Vor ein paar Tagen haben meine zweieinhalbjährigen Zwillinge in ihren Spielzeugautos imaginäre Babys „gefunden“. Mein Sohn hielt sein Baby in seinen kleinen Händen, flüsterte mit ihm und imitierte seine Schreie, leise und hoch. Meine Tochter fütterte ihrem Baby mit einem Löffelchen Brei und legte sich dann schlafen, das unsichtbare kleine Wesen auf ihrer Brust.

Es war einer dieser „magischen Momente“, die man sich merken wird. Und der einem Kraft gibt, denn nach fast sechs Wochen zu Hause sind wir ausgelaugt. Am Anfang war es nicht viel anders, als wäre ein Kind krank. Kleinkinder sind oft krank, Zwillinge gern hintereinander. Man gewöhnt sich daran. Wir versuchen, die Routine aufrechtzuerhalten. Aufstehen, essen, spielen, kochen, essen, schlafen, rausgehen, essen, spielen, schlafen. Tag für Tag für Tag. Inzwischen hat sich in den Alltag auch Fernsehen in Gestalt eines kleinen selbstbewussten Schweinemädchens eingeschlichen. Damit es sich ausgeht, etwas anderes zu kochen als Würstel, Pommes oder Nudeln (nicht, dass die Kinder nach Abwechslung verlangt hätten. Oder gar nach Gemüse).

Ostern ist gekommen und gegangen. Wir haben Eier gefärbt und Reindling gefüllt (es sind mehr Rosinen im Magen gelandet als auf dem Teig). Fast täglich videotelefonieren mit den Großeltern oder Tanten und Onkel. Die Sehnsucht der Omas und Opas nimmt zu, das Interesse der Kinder am Kontakthalten ohne Anfassen, Kuscheln, Spielen, nimmt ab.

Ausgangsdaten =
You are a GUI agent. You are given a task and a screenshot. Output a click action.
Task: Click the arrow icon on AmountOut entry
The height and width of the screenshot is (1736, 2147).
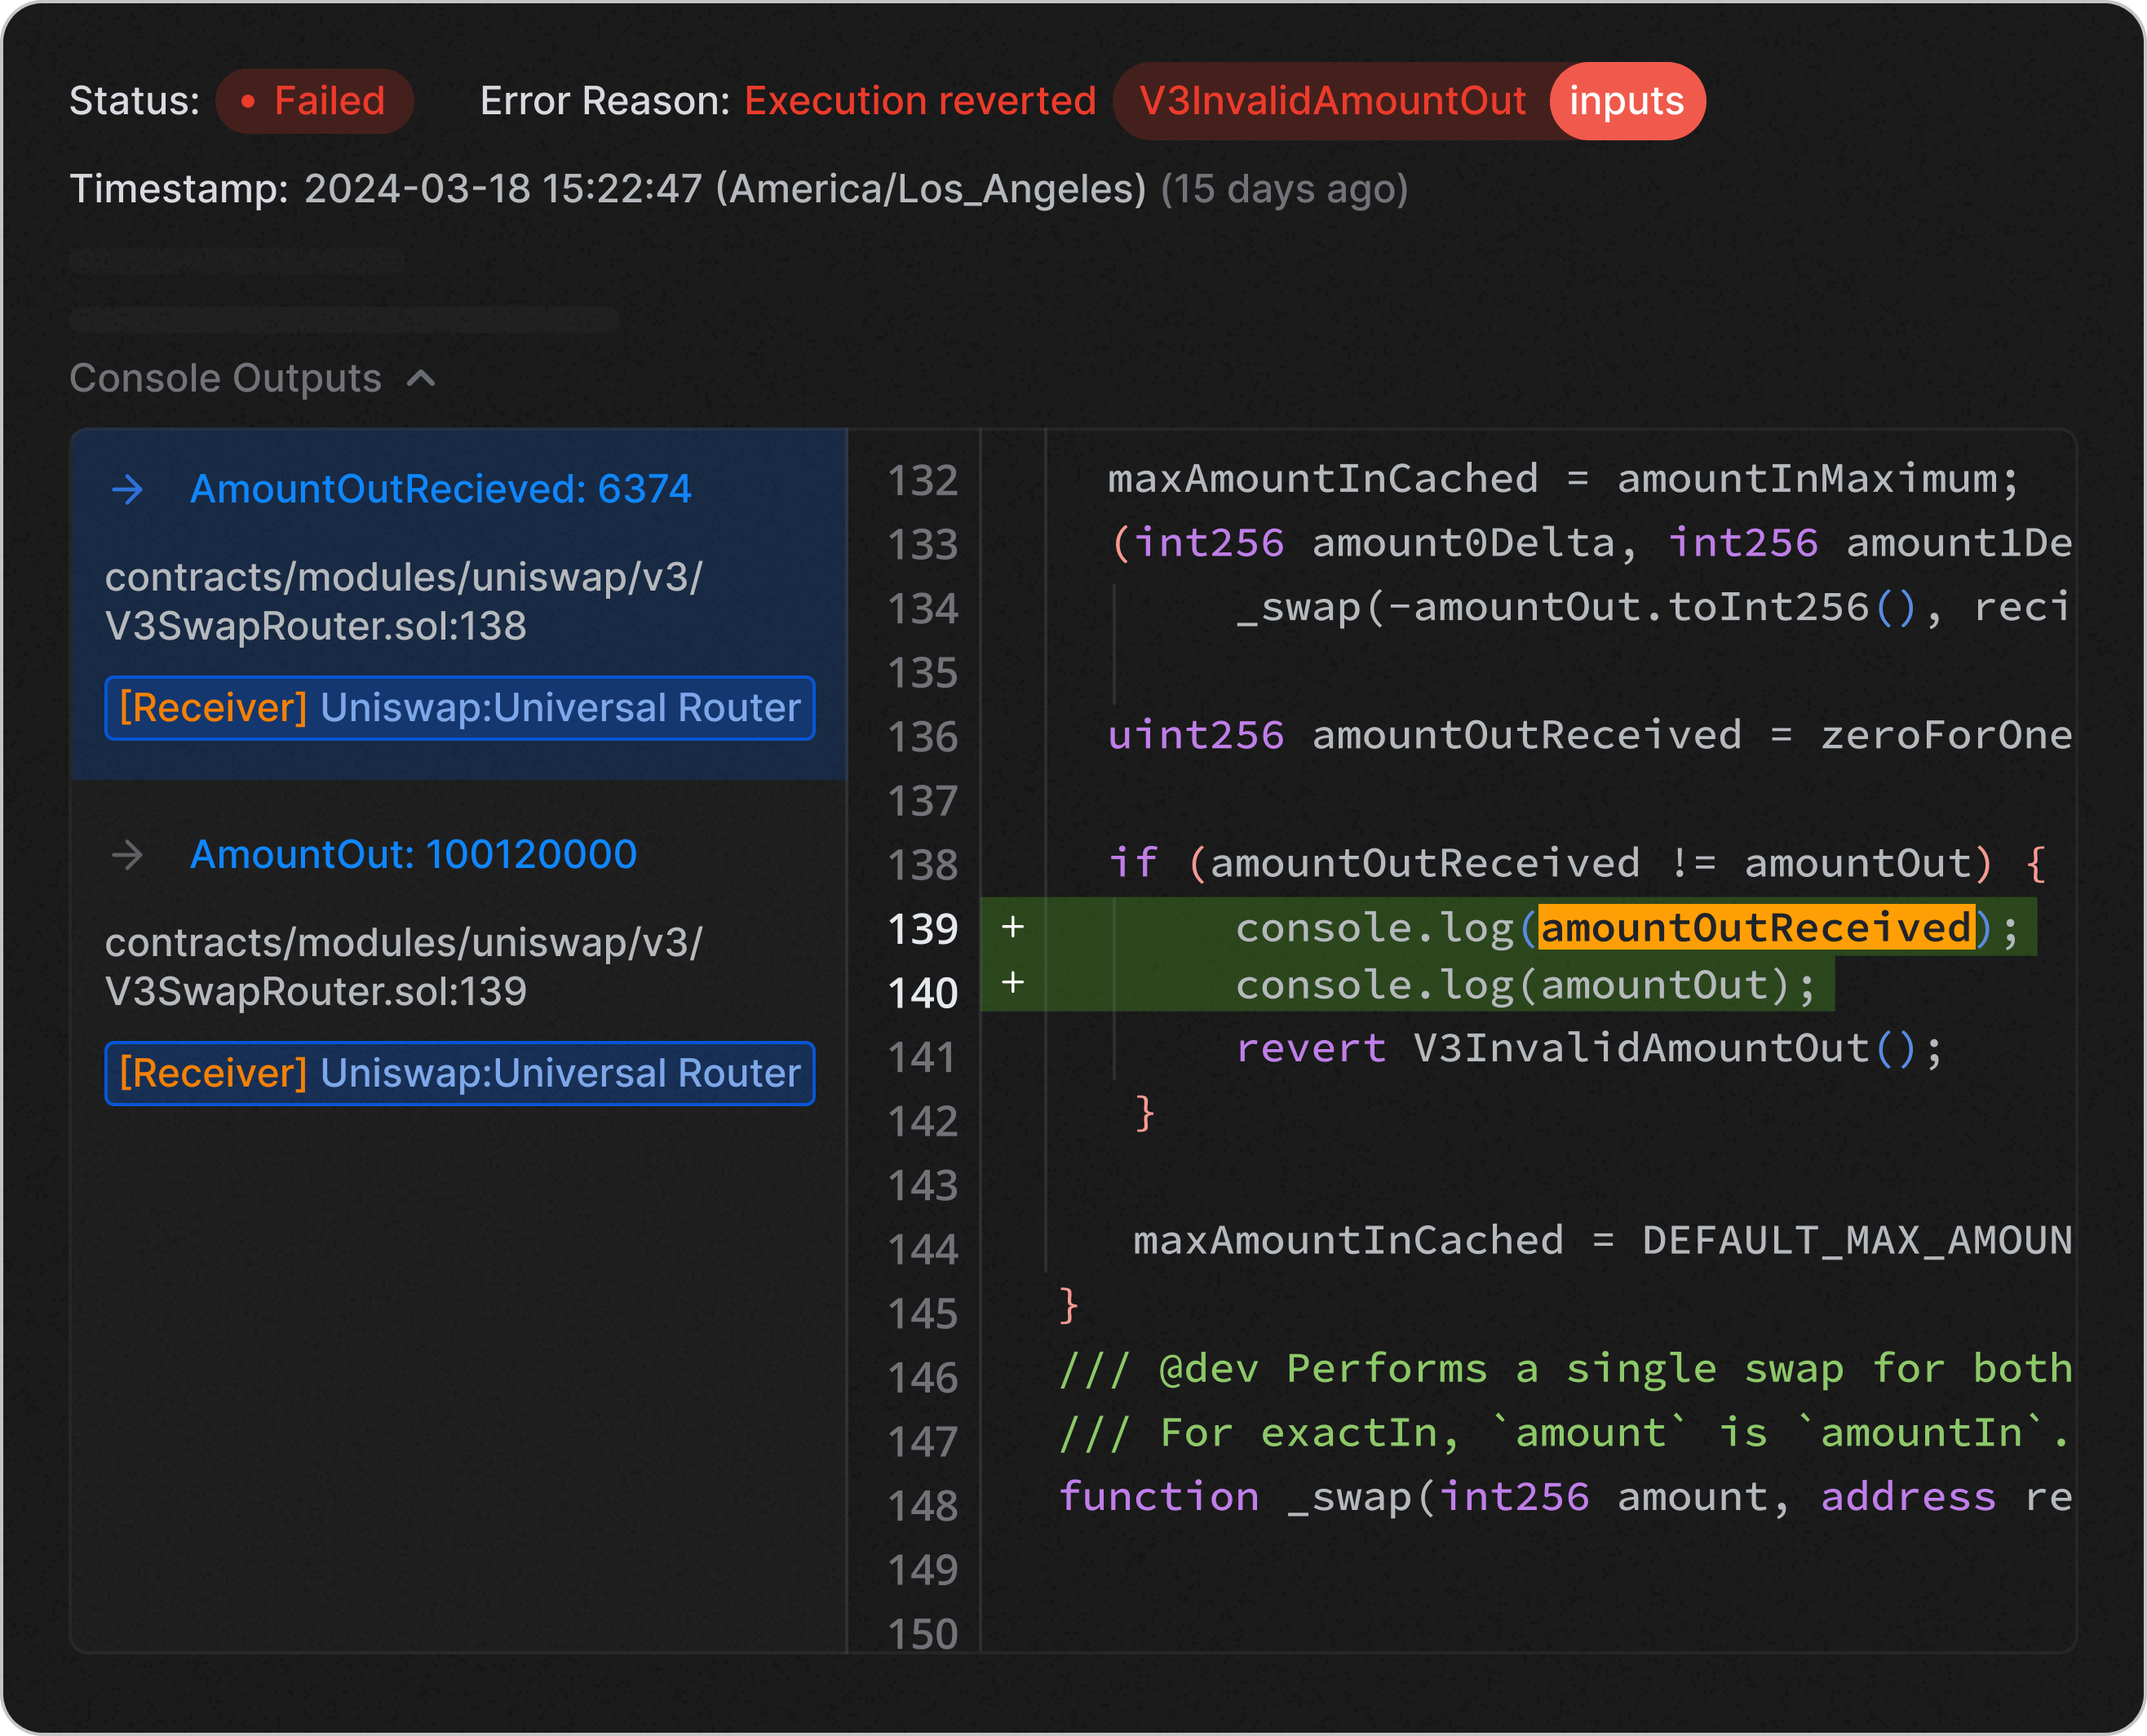point(133,854)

Aufgabe =
Schreiben Sie den Text über die Zwillinge und die Wochen zu Hause vollständig und unverändert ab.

Richtige Antwort =
Vor ein paar Tagen haben meine zweieinhalbjährigen Zwillinge in ihren Spielzeugautos imaginäre Babys „gefunden“. Mein Sohn hielt sein Baby in seinen kleinen Händen, flüsterte mit ihm und imitierte seine Schreie, leise und hoch. Meine Tochter fütterte ihrem Baby mit einem Löffelchen Brei und legte sich dann schlafen, das unsichtbare kleine Wesen auf ihrer Brust.

Es war einer dieser „magischen Momente“, die man sich merken wird. Und der einem Kraft gibt, denn nach fast sechs Wochen zu Hause sind wir ausgelaugt. Am Anfang war es nicht viel anders, als wäre ein Kind krank. Kleinkinder sind oft krank, Zwillinge gern hintereinander. Man gewöhnt sich daran. Wir versuchen, die Routine aufrechtzuerhalten. Aufstehen, essen, spielen, kochen, essen, schlafen, rausgehen, essen, spielen, schlafen. Tag für Tag für Tag. Inzwischen hat sich in den Alltag auch Fernsehen in Gestalt eines kleinen selbstbewussten Schweinemädchens eingeschlichen. Damit es sich ausgeht, etwas anderes zu kochen als Würstel, Pommes oder Nudeln (nicht, dass die Kinder nach Abwechslung verlangt hätten. Oder gar nach Gemüse).

Ostern ist gekommen und gegangen. Wir haben Eier gefärbt und Reindling gefüllt (es sind mehr Rosinen im Magen gelandet als auf dem Teig). Fast täglich videotelefonieren mit den Großeltern oder Tanten und Onkel. Die Sehnsucht der Omas und Opas nimmt zu, das Interesse der Kinder am Kontakthalten ohne Anfassen, Kuscheln, Spielen, nimmt ab.